From ANIMAL PEOPLE, June 1997:

LONDON––Did International Fund for Animal
Welfare founder Brian Davies retire from the IFAW board of
trustees after the election of the new Labour government of
Britain to put himself in line for a high-level appointment, or
because his million-pound gamble that Labour will halt hunting
might not pay off?
Or was it really all just as he said, to focus on his
work with the Political Action Lobby, PAL for short, an independent
pro-animal organization claiming 50,000 supporters?
Davies gave Labour the equivalent of $1.5 million on
September 1, 1997, after Labour leader Tony Blair pledged to
permit a free vote in the House of Commons to ban hunting
with hounds.
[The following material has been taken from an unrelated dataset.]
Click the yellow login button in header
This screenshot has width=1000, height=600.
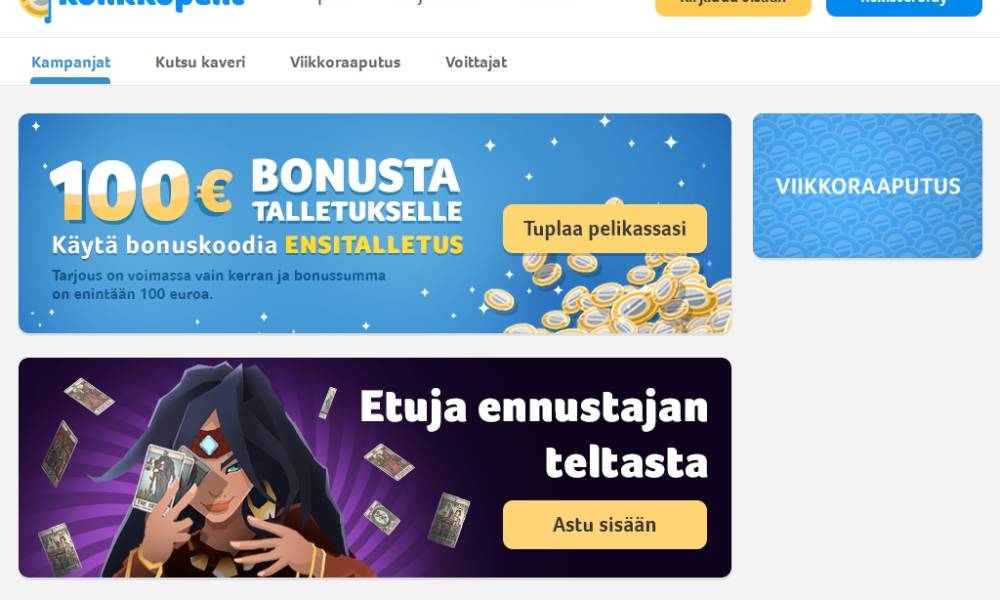(733, 6)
Blair seemed to retreat, however, as the May 1
election approached and hunting supporters formed a trade
union, The Union of Country Sports Workers. Eventually
Blair appeared to indefinitely postpone the free vote, in which
Members of Parliament would be allowed to vote their consciences
instead of a particular party line.

On May 1, Labor behind Blair captured 418 of the
659 seats in the House of Commons, with 47% of the total
vote, which was split among three major parties and a number
of fringe parties of mostly regional backing.
Newly appointed minister of agriculture Jack
Cunningham waivered at his first press conference. “Whatever
is done about hunting with hounds generally,” Cunningham
said, “packs might be licensed to control foxes. Shooting
might be licensed. But there would have to be some control.”
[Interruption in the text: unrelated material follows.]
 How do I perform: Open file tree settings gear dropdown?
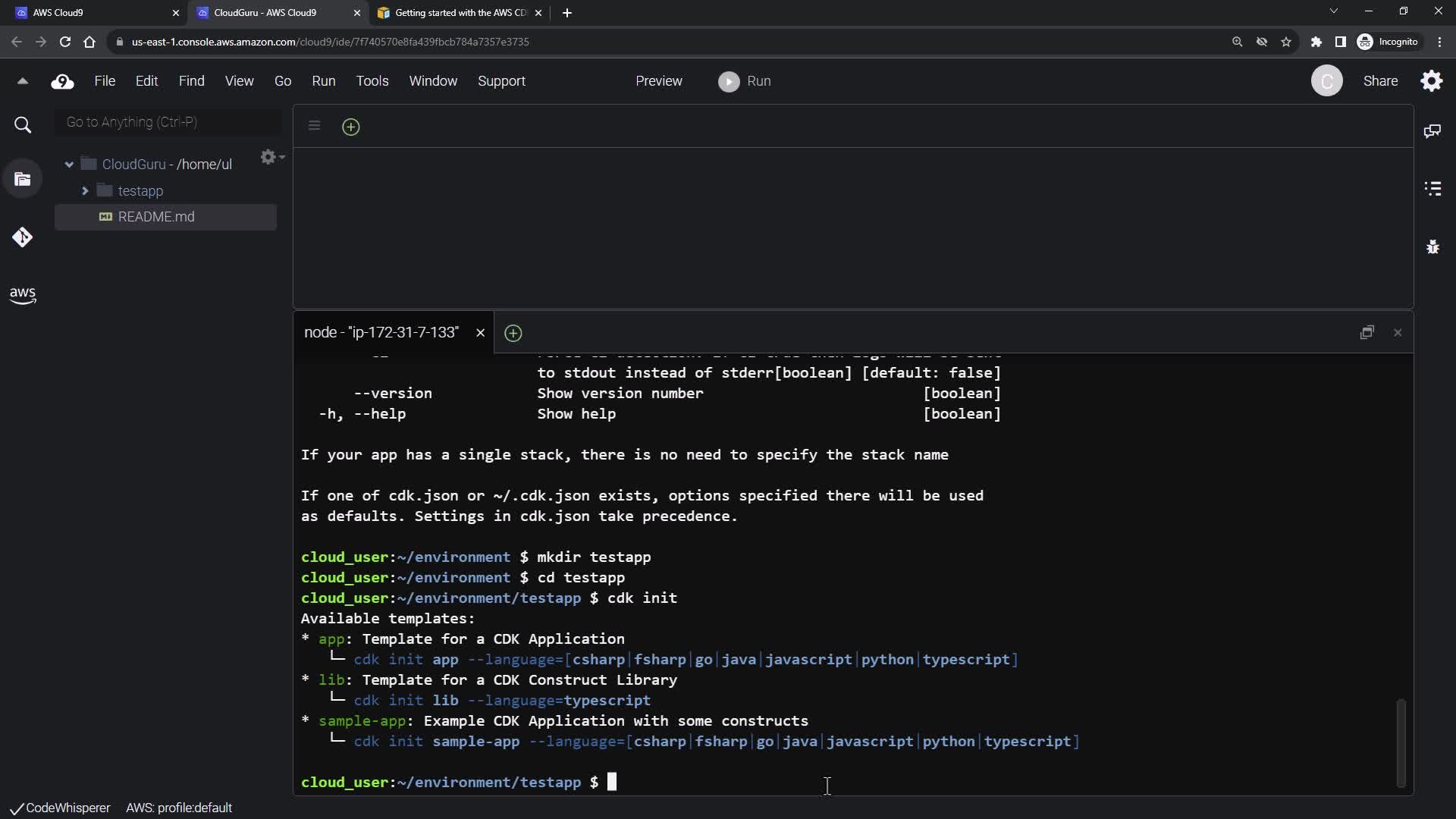click(x=271, y=157)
Pounced Janet George of the British Field Sports
Society: “It would make hunting all right as long as you don’t
wear red coats, ride a thoroughbred horse, or enjoy it.”
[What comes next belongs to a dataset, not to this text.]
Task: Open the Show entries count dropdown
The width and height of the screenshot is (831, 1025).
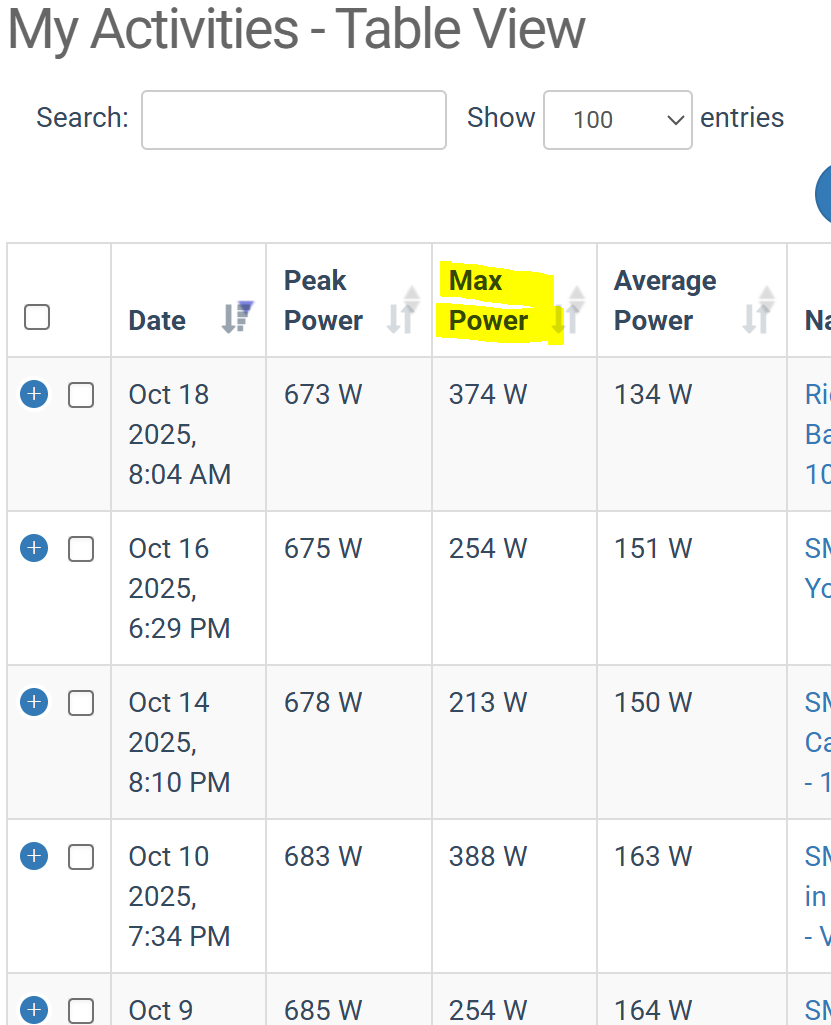Action: 617,120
Evidently wobbling himself, League Against Cruel
Sports spokesperson Kevin Saunders allowed, “Licensing of
packs is an option if there is deemed to be a pest problem.
However, we shall still press for a complete ban.”
Davies, though, seemed to be getting his way by
May 18, when according to James Hardy of the London Daily
Telegraph, “Home Office officials have begun preparations to
introduce a government bill, possibly before the end of the new
session of Parliament, to outlaw fox hunting. Jack Straw, the
Home Secretary, last week indicated that a private members’
bill was the most likely option, but The Telegraph has learned
that officials are drawing up plans for the government to put
forward its own legislation.”
According to Hardy, the bill would be likely to come
up for a vote within the current 18-month legislative session.
Hunting was already curtailed somewhat on April 10
when the 40 attending members of the 52-member governing
council of the National Trust, the British equivalent of The
Nature Conservancy, voted unanimously to ban stag hunting
with hounds over the 600,000 acres it controls. The ban came
one day after publication of a study of chemical stress markers
in the blood of about 150 just-hunted deer, coordinated by animal
behaviorist Patrick Basteson of Cambridge University,
concluded that as National Trust chair Charles Nunnelly put it,
“Hunting causes suffering to the animals to a degree which is
far beyond their natural expectation.”
An estimated 240,000 of the 59 million residents of
Great Britain hunt in one form or another, chiefly by following
dogs, either on foot or on horseback. The hunting participation
rate in the U.S. is about a dozen times higher, due to the far
greater prominence of rifle and shotgun use here. The level of
participation in pack hunting in either nation is about the same.
The Union of Country Sports argued during the election campaign
that British hunting, fishing, and shooting together
employ 125,000 people, or one for every two hunters.